これを実現するために、以下のような部材を用いて熱設計を実施します。

熱設計の確認
熱設計の確認として、解析モデル(熱数学モデル)によるシミュレーションや、宇宙環境を模擬した熱真空試験により評価します。ただ、いずれも人工衛星が宇宙で遭遇する全ての環境を模擬できるわけではないので、どのように模擬するかが腕の見せ所になります。
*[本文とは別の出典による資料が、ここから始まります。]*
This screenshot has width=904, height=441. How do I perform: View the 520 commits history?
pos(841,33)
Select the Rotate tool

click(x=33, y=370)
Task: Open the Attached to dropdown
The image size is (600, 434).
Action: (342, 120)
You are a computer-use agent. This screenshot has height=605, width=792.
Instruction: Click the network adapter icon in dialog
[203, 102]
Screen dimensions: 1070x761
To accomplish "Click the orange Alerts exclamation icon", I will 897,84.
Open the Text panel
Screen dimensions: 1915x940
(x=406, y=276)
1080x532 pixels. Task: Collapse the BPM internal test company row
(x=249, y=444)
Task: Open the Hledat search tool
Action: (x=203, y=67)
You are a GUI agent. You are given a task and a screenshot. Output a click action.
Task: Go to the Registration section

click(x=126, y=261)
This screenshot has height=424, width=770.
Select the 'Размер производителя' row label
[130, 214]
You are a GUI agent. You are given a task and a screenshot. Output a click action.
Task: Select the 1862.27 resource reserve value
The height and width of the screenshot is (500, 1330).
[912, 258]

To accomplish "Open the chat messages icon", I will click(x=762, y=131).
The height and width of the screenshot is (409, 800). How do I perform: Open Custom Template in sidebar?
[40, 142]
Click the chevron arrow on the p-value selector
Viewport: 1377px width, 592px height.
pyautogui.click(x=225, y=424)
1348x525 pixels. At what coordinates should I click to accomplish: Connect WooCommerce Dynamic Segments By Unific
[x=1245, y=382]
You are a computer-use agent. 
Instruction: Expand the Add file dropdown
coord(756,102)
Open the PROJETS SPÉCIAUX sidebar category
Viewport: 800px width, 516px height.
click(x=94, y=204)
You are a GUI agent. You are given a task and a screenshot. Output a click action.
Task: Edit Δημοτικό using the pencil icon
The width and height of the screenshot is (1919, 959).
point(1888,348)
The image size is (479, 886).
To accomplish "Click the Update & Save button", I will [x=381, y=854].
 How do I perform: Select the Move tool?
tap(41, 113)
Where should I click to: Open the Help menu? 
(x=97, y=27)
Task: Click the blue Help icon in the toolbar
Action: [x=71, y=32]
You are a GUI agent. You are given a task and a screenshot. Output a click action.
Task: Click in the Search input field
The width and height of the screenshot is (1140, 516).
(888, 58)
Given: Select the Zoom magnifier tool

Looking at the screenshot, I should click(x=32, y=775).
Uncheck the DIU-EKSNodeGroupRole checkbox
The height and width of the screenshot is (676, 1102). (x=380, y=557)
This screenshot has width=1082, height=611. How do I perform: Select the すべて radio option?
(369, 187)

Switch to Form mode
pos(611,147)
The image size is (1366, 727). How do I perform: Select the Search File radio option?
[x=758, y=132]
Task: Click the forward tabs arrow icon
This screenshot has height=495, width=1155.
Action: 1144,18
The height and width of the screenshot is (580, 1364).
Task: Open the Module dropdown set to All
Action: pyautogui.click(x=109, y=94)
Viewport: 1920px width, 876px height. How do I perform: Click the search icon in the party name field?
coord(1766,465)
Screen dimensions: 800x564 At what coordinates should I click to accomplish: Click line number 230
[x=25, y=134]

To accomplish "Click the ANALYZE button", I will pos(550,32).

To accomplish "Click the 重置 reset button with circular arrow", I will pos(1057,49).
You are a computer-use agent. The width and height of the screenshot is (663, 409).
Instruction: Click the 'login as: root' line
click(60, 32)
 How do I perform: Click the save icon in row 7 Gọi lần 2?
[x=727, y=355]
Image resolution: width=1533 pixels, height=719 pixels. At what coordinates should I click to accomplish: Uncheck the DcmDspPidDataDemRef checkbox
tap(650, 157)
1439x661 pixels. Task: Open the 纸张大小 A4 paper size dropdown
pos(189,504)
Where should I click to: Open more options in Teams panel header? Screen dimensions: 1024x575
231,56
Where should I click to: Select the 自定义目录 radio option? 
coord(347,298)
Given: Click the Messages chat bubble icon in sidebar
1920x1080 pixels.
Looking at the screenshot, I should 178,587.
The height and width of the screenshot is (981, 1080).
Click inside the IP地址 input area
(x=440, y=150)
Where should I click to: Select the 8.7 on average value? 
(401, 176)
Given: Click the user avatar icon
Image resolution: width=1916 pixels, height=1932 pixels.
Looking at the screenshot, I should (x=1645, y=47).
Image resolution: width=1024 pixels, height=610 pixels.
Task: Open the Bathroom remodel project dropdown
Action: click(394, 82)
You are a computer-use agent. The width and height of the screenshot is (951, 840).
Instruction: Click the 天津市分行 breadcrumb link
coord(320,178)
NECには人工衛星が丸ごと入る試験室があり、熱真空試験を実施しています。
人工衛星が宇宙に旅立った後も、計測された温度が地上に届き、人工衛星が適切な温度に保たれているかどうかモニタしています。また、時には当初想定していなかった軌道・姿勢などの運用をした場合の人工衛星温度を計算することもあり、人工衛星がその役目を終えるまで、熱設計者の対応が必要となります。
解析モデル(熱数学モデル)の例

熱真空試験の様子

将来に向けた取り組み
人工衛星に搭載する電子機器は年々高性能化しており、これに合わせて、高発熱・高集積化する傾向にあります。宇宙空間では空気がないため対流による排熱は期待できませんが、NECでは発熱体を絶縁性冷媒の中に入れて、単相あるいは二相ループを用いた宇宙機用冷却装置などの開発を進めています(関連特許多数出願中)。NECは新しい技術を用いながら、これからも数多くの人工衛星を開発し、社会課題の解決に貢献していきます。